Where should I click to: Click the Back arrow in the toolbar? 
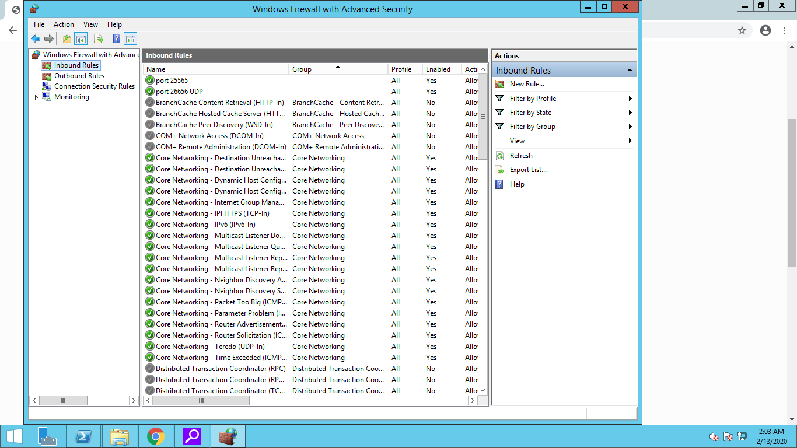click(x=36, y=39)
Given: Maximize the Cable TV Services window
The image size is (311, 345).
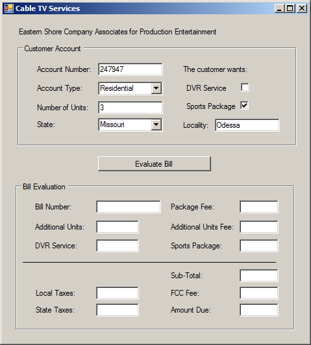Looking at the screenshot, I should (290, 8).
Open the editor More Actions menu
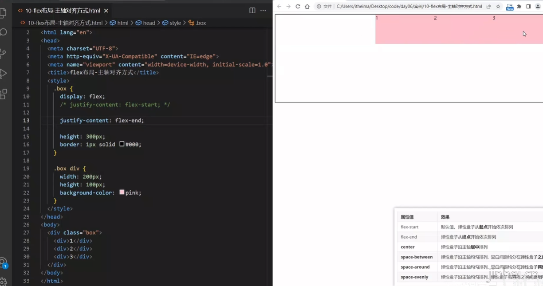Image resolution: width=543 pixels, height=286 pixels. [263, 11]
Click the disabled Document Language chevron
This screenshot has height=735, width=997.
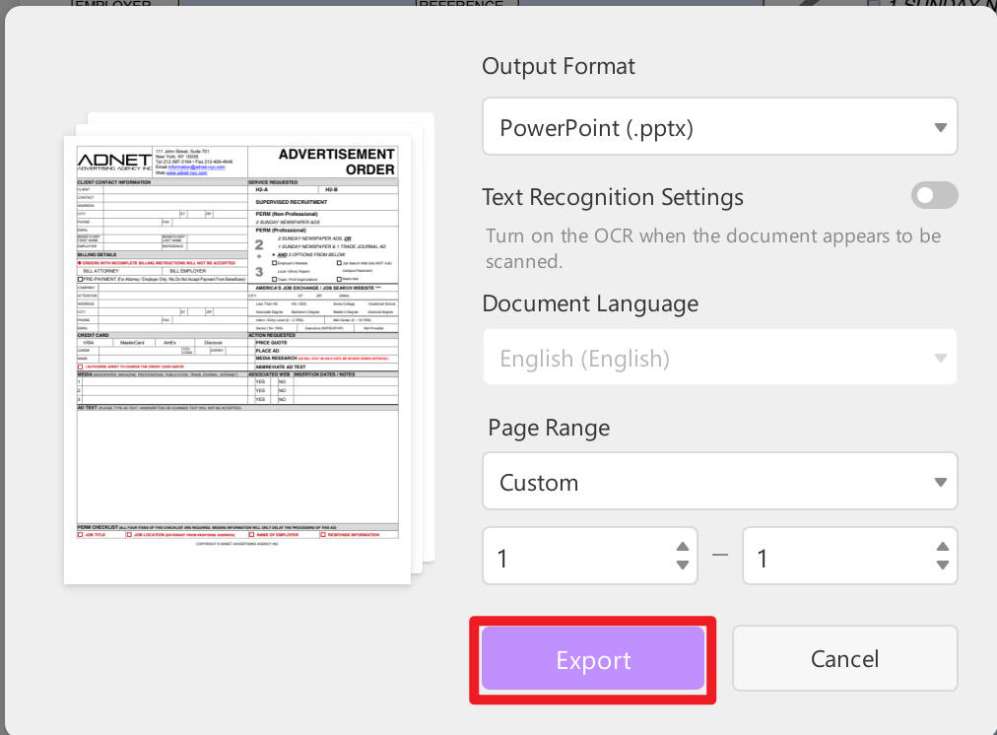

Task: All of the material shown above needs to be duplicated exactly. Omit every picture.

Answer to the exercise:
Where should I click to: Click the Back arrow in the toolbar? 
click(x=36, y=39)
Given: Maximize the Cable TV Services window
The image size is (311, 345).
Looking at the screenshot, I should (290, 8).
Open the editor More Actions menu
Image resolution: width=543 pixels, height=286 pixels. [263, 11]
Click the disabled Document Language chevron
This screenshot has height=735, width=997.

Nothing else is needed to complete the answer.